Christian König Aug. 26, 2024, 7:43 a.m. UTC | #3
Am 23.08.24 um 17:38 schrieb Matthew Brost:
> On Fri, Aug 23, 2024 at 08:40:40AM +0200, Christian König wrote:
>> Am 23.08.24 um 06:54 schrieb Matthew Brost:
>>> Using a chain fence is problematic as these cannot be installed in
>>> timeout drm sync objects. Use a dma-fence-array instead at the cost of
>>> an extra failure point.
>> Mhm, IIRC we converted chain objects into dma-fence-arrays while installing
>> them into a timeline.
>>
>> Doesn't that work any more?
>>
> Thanks for the quick feedback.
>
> As is, installing a dma-fence-chain into a timeline sync doesn't work.
>
> The 'fence' returned from 'xe_pt_update_ops_run' is installed here [1]
> as the 'fence' argument. This blows up here [2] [3]. It does suggest in
> [3] to use a dma-fence-array which is what I'm doing.

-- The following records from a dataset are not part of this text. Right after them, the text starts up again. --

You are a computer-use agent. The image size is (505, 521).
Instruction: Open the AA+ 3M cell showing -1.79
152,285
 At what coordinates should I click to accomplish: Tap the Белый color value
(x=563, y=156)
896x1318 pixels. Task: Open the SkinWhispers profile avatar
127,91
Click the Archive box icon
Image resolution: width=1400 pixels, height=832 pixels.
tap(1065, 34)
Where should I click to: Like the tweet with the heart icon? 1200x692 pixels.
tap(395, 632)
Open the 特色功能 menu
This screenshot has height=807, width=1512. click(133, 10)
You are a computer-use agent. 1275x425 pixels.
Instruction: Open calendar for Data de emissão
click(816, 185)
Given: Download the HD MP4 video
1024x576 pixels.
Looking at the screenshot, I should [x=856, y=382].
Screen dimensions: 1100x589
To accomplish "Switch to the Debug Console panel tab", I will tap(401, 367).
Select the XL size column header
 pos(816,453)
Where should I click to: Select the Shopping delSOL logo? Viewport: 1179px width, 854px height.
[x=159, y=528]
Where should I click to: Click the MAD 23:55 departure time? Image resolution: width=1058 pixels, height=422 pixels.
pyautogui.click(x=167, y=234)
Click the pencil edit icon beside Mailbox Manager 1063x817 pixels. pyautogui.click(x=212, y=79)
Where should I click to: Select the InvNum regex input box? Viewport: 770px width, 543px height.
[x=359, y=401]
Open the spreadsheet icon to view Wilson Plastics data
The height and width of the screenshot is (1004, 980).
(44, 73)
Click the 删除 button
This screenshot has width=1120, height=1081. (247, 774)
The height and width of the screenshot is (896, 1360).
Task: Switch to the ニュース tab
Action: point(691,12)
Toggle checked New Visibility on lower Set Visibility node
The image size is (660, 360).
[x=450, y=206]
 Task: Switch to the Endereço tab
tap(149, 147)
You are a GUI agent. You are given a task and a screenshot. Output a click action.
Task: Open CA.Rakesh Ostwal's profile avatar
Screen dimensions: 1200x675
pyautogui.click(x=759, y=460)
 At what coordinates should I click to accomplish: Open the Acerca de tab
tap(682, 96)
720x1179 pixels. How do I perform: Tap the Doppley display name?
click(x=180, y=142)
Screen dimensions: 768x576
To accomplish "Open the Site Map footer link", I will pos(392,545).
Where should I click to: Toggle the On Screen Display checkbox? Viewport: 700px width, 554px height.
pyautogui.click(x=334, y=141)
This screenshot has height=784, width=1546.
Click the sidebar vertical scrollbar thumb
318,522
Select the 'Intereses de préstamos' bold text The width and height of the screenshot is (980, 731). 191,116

Ah, that makes it more clear. You are not using some IOCTL to install 
the fences into a timeline but rather want to do this at the end of your 
submission IOCTL, right?

> The issue with using a dma-fence array as is it adds another failure
> point if dma_fence_array_create is used as is after collecting multiple
> fences from TLB invalidations. Also we have lock in xe_pt_update_ops_run
> which is in the path reclaim so calling dma_fence_array_create isn't
> allowed under that lock.

Ok that is a rather good argument for this.

Just tow comments I've seen on the code:
1. Please rename dma_fence_array_arm() into dma_fence_array_init()
2. Please drop WARN_ON(!array, a NULL array will result in a NULL 
pointer de-reference and crash anyway.

> I suppose we could drop that lock and directly wait TLB invalidation
> fences if dma_fence_array_create fails but to me it makes more sense to
> prealloc the dma-fence-array and populate it later. Saw your response to
> my first patch about how this could be problematic, a little confused on
> that so responding there too.

Yeah people came up with the crazy idea to insert dma_fence_array 
objects into other dma_fence_array's resulting in overwriting the kernel 
stack when you free this construct finally.

Additional to that Sima pointed out during the initial review of this 
code that we should make sure that no circles can happen with a dma_fence.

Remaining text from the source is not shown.